**Data records**
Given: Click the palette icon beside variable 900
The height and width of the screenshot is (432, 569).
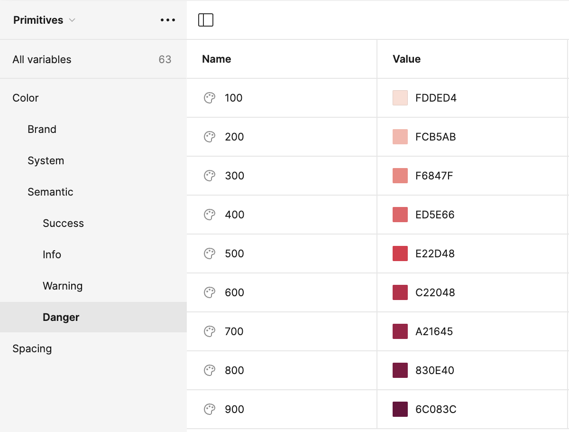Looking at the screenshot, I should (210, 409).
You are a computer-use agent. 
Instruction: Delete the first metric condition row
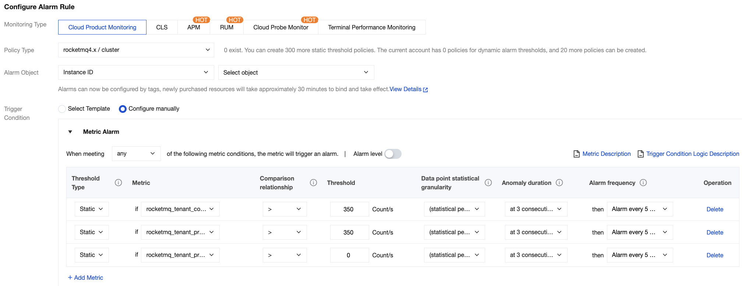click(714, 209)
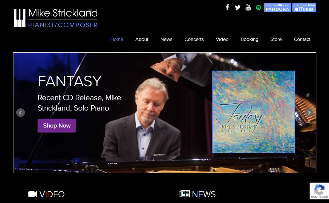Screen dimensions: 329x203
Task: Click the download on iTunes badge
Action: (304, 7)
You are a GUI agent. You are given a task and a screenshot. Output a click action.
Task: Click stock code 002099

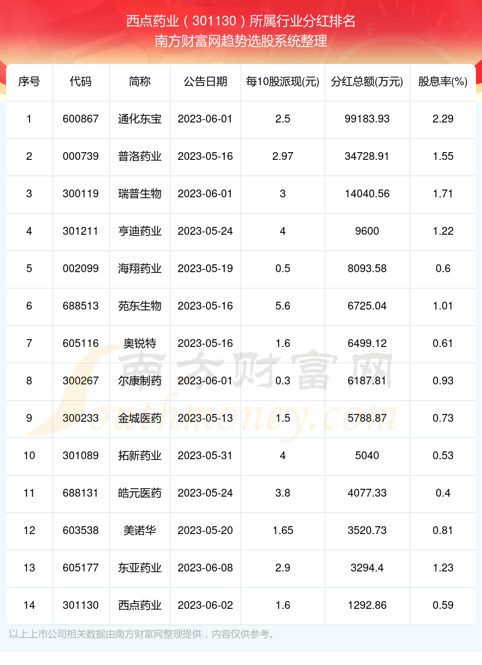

* * *

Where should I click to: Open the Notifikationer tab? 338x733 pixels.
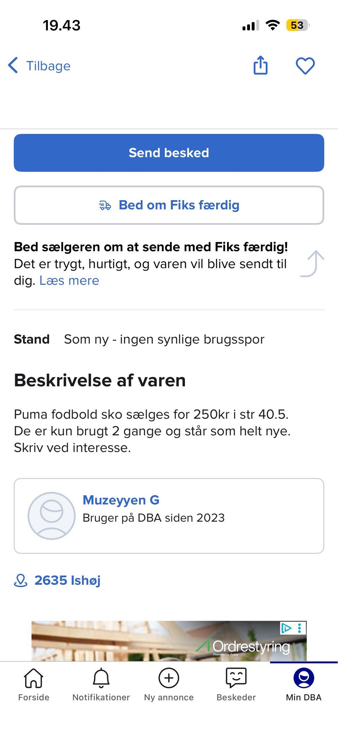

**What the task asks**
Print the lines of the records from the one containing "Given: Click the" through the one containing "Action: (304, 7)", both included, omitting the pictures.

**Solution for this task**
Given: Click the palette icon beside variable 900
The height and width of the screenshot is (432, 569).
Looking at the screenshot, I should (210, 409).
You are a computer-use agent. 
Instruction: Delete the first metric condition row
click(714, 209)
Screen dimensions: 329x203
Task: Click the download on iTunes badge
Action: (304, 7)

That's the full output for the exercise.